**DOCUMENT EXTRACT:**
++++++
Ahrefs traffic numbers feel off: They are. Traffic is modeled, routinely off by 5-10×. Use as relative ranking only ("higher > lower"), never as a precise threshold.
Linked-anchors-external sample is tiny: If the partner has < 10 external outbound anchors total, the data is noise, not signal. Fall back to standard 2-3 word descriptive anchors and skip the "tailored to their style" optimization.
Partner already links to social.plus competitors: Surface to Stefan as both a positive fit signal AND a per-article risk. If a candidate article already contains a competitor link, either pick a different article or propose a swap-pitch instead of an insertion-pitch.
Target social.plus page has low URL Rating: If url-rating-history (or pages-by-traffic for the exact URL) shows UR < 5 on a proposed target, swap to a stronger target. Domain DR doesn't compensate for a thin page.
Subscription quota close to exhausted: Check subscription-info-limits-and-usage at session start. For batches > 20 partners, gate the call sequence — Tier 1 only on the full list, then Tier 2-3 on the top 30% by Tier 1 score. Don't burn 6 calls on every domain in a 50-site batch.
Subdomain vs. domain mode confusion: Always use mode: subdomains for discovery. mode: domain excludes blog.partner.com and www.partner.com and produces inconsistent data across calls.
Country filter bias: Default to no country parameter (worldwide). Defaulting to us undervalues UK/EU/APAC partners. Only narrow the country when the partner is explicitly geo-targeted.
Site has no sitemap (Step 2 fallback): Fall back to Chrome blog index crawling → then WebSearch as last resort. See "Fallback" section in Step 2.
Mode B with existing backlink on the partner's root domain: Apply the same logic as Mode A — stop processing, report the existing link's URL and first-seen date to the user, and let them decide whether the new editorial placement is different enough to justify a second link.
Mode B (Google Docs) — doc-to-title mapping mix-up: When fetching multiple docs in one batch, the response order may not match the request order. Always re-verify each placement against the actual doc title before sending it to Stefan. If unsure, re-fetch the single doc to confirm.
Mode B — large doc fetches truncate: Google Docs over a certain size return truncated content. If the article body looks cut off, re-fetch with a narrower range or ask Stefan to share the doc as plain text.
++++++
[Records from a data collection]
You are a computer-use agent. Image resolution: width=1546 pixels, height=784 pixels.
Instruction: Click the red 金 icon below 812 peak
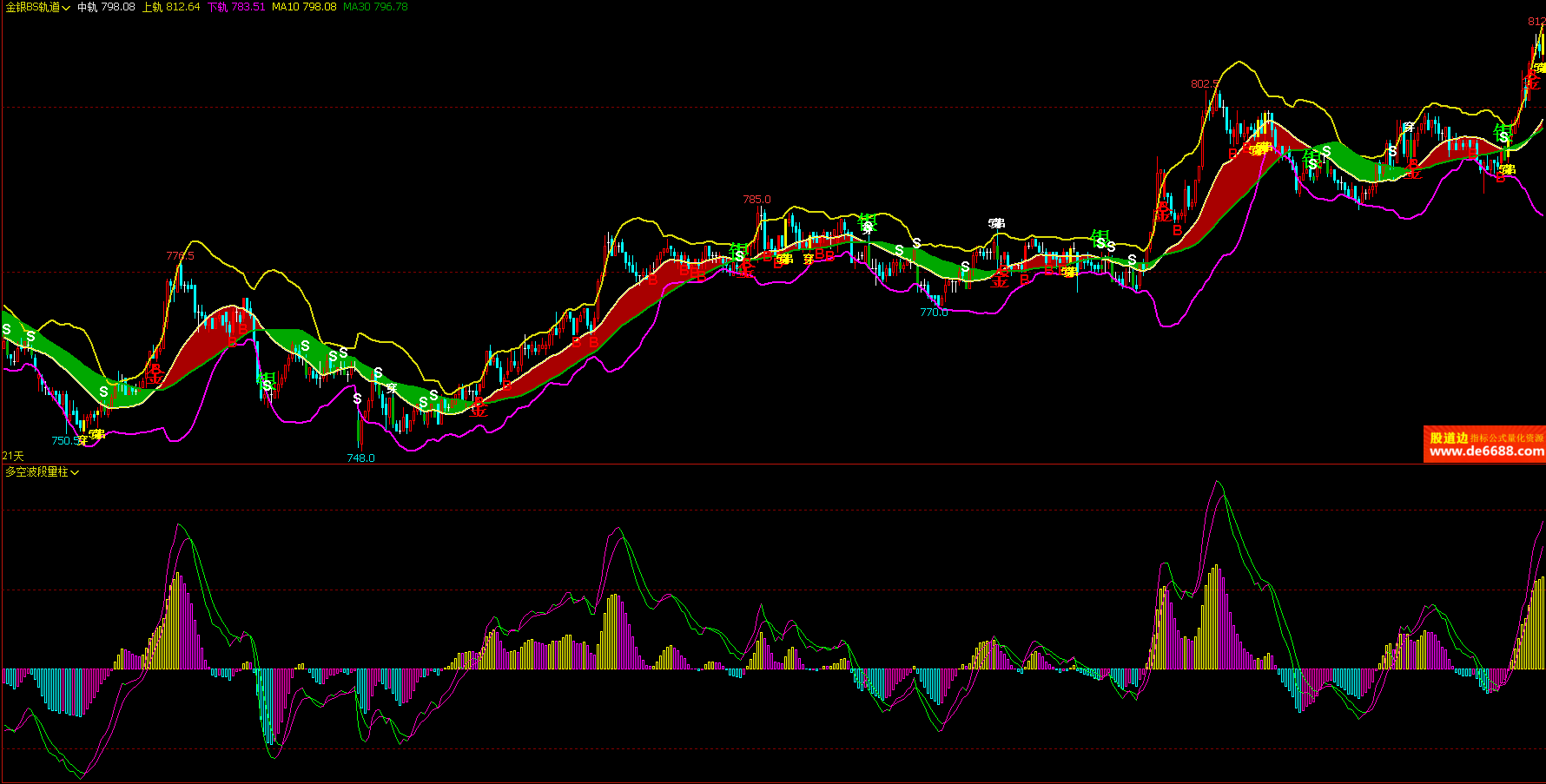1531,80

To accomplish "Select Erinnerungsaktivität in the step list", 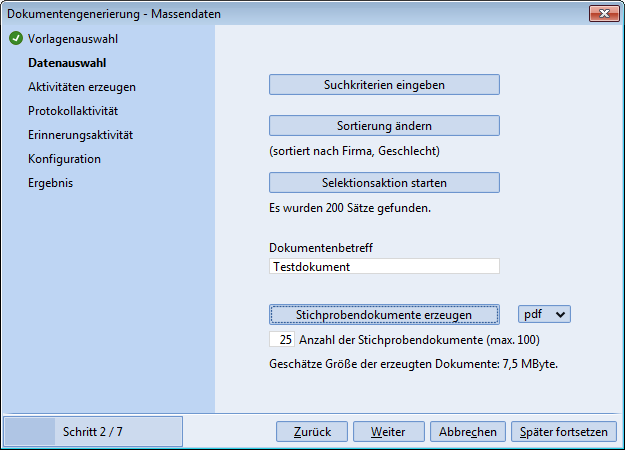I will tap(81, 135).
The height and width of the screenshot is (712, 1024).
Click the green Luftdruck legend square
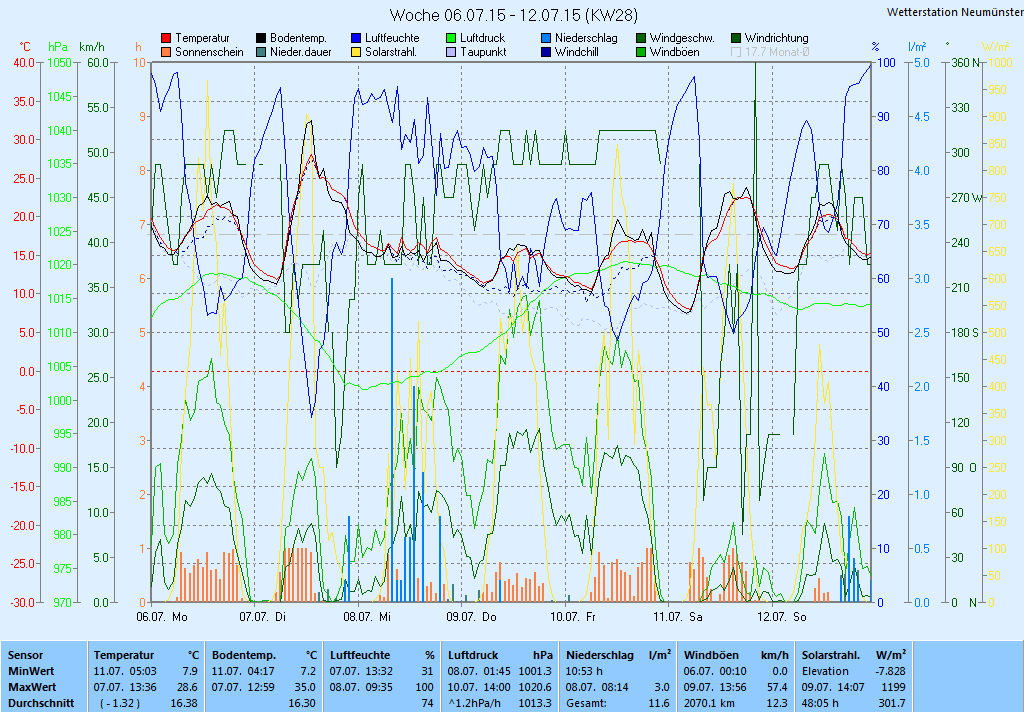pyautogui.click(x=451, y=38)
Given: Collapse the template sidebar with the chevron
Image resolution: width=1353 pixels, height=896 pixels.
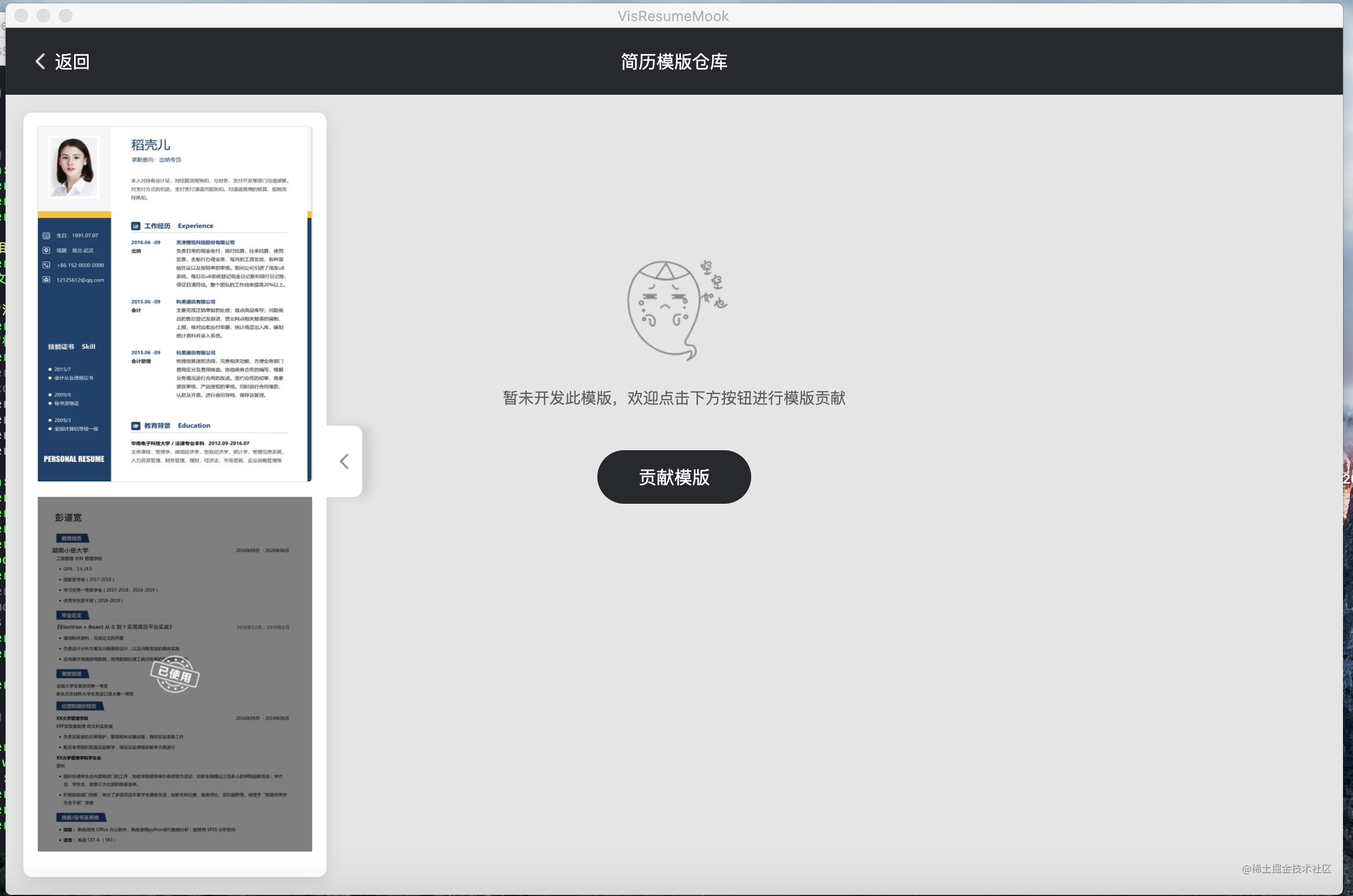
++++++
**PROBLEMS TO WORK ON:**
[a] Reproduce the troubleshooting notes from "Subdomain vs. domain" to "section in Step 2.".
[b] In the troubleshooting notes, list every issue title (the words before the colon) that refers to Mode B.

**EXERCISE RESPONSES:**
[a]
Subdomain vs. domain mode confusion: Always use mode: subdomains for discovery. mode: domain excludes blog.partner.com and www.partner.com and produces inconsistent data across calls.
Country filter bias: Default to no country parameter (worldwide). Defaulting to us undervalues UK/EU/APAC partners. Only narrow the country when the partner is explicitly geo-targeted.
Site has no sitemap (Step 2 fallback): Fall back to Chrome blog index crawling → then WebSearch as last resort. See "Fallback" section in Step 2.

[b]
- Mode B with existing backlink on the partner's root domain
- Mode B (Google Docs) — doc-to-title mapping mix-up
- Mode B — large doc fetches truncate